Фронт. Август. Котел под Смоленском. В плену - 310 тысяч солдат и офицеров Красной армии, немцами взято в качестве трофеев около трех тысяч танков и около трех тысяч орудий.
Тыл. Август. Воспоминания М. Штейнберг (продолжение).
"А мы все шли. Конвой нас подбадривал: "Ну немножко, ну вот еще немножко. Вот дойдем до Днепропетровска и больше не будем идти пешком". Но в Днепропетровске не было никакого транспорта, чтобы нас грузить. Все эвакуировались, все было занято, все было переполнено.
И нам сказали, что надо пройти еще до Павлодара - это 140-150 км от Днепропетровска. И мы пошли. Немцы нас уже не догоняли. Да мы и не могли делать ни 70, ни 50 км в день. Мы и 30 не могли пройти. У меня такое впечатление, что эти последние 30 км мы шли неделю. И конвой чуть подобрел: бери сколько хочешь палок. Но палки съедали руки. У нас были страшные руки. Мы же бросили все свои вещи в начале пути, и ни у кого никакой тряпки не было, чтобы завязать эти кровоточащие раны".

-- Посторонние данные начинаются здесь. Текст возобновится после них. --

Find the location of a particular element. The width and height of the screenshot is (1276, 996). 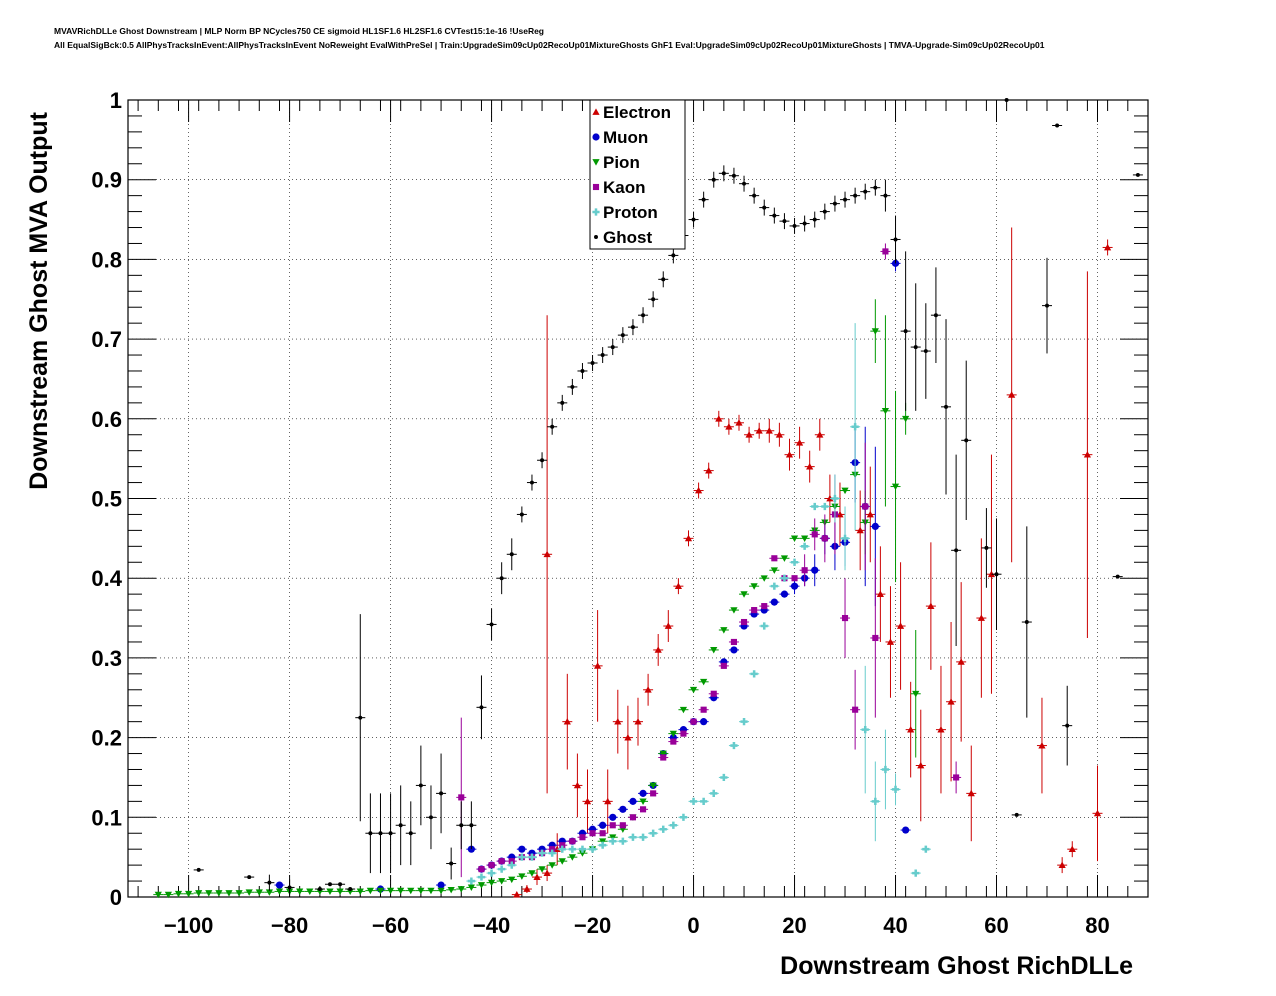

x-tick-label: 40 is located at coordinates (895, 926).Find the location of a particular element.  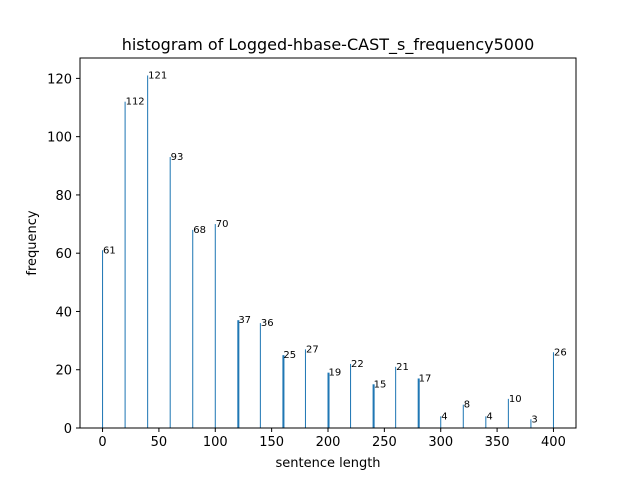

data-label-x-380: 3 is located at coordinates (534, 420).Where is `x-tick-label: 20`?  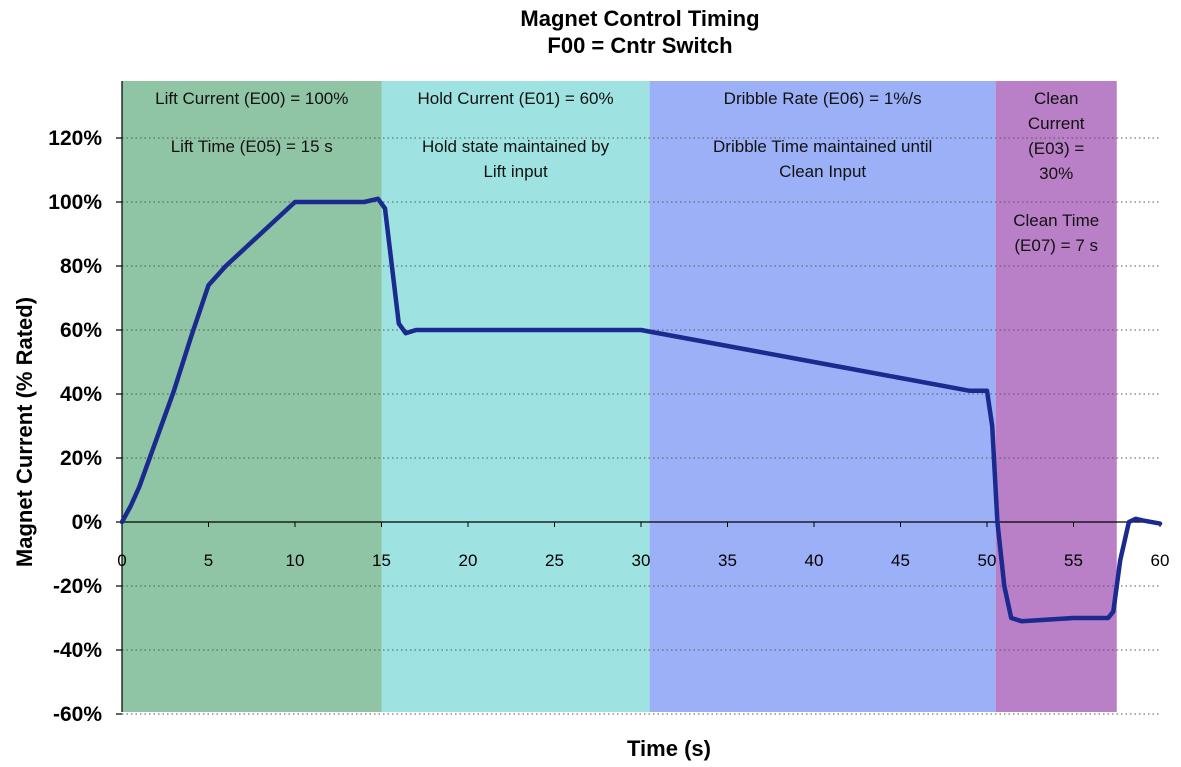 x-tick-label: 20 is located at coordinates (468, 560).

Фронт. Август. Котел под Уманью. Немцами взято в плен 103 тысячи солдат и офицеров Красной армии, захвачено 317 танков и 858 орудий.
Воспоминания М. Штейнберг (продолжение).
"Как я шла... Как раненые собаки оставляют на снегу окровавленный след, так каждый шаг мой отпечатывался. На подошвах уже ни сантиметра кожи не было. Но мне казалось, что не очень больно - ощущение боли как-то притупилось.
...Нас подвели к вагонам - это были рудовозы. Это такие гигантские деревянные ящики для угля, а сбоку - узенькая лесенка. Но начинается эта лесенка на высоте человеческого роста, так как вагоны стоят на очень высоких рессорах.
Какая женщина могла так поднять ногу, чтобы взобраться на эту лестницу? Никто не мог. Не только я, но даже молодые женщины не могли. И тут конвой озверел. Стали вчетвером у двери вагона и толкали, били:
"Скорей, скорей!" Но когда мы ставили ногу на эту лестницу, то не было сил, чтобы поднять ногу на следующую ступеньку. И даже если нам удавалось подняться до самого верха лестницы, то уже не хватало сил, чтобы спрыгнуть внутрь вагона. Но что делать? Как-то спрыгивали. Прямо на рифленый пол рудовоза. Вагон наполнялся очень быстро. В первый момент мы не отдавали себе отчета в том, что в этом вагоне жутко тесно, что придется ехать в нем почти месяц, что в этих вагонах нет уборных, нет параши, что если начинаются женские функции (у многих они к тому времени еще сохранились), то негде помыться. И, что самое главное, на верху каждого вагона было устроено как бы седалище. Чуть ниже крыши было место, чтобы постелить доски. И вот на этих досках_ехали конвоиры - так что все свои отправления мы должны были делать у них на глазах. У нас еще не выработалась привычка не считаться с этим, еще убивало чувство стыда, еще мучились до предела, до конца терпели. Можно ли представить это? Большинство так ослабло, что не могло дожидаться ведра или параши - все делали под себя. И стояла ужасная вонь и грязь. Потом принесли ведра. Эти ведра должны были выносить через верх, а вагоны выше человеческого роста примерно на метр. Никто не мог поднять ведро на такую высоту, не на что было встать, поэтому становились на людей. Причем это не так, что вот человек встал, а другой встал ему на плечи. Уже никто не стоял - никто не мог стоять, поэтому просто ложились друг на друга. И когда кто-нибудь собирался вылить парашу, он кого-нибудь подтаскивал к тому, кто уже лежал, и клал этих двоих. Шаткая эта подставка из двух лежащих людей не всегда выдерживала, и поэтому ведро часто опрокидывалось не за стенку вагона, а внутрь, на нас".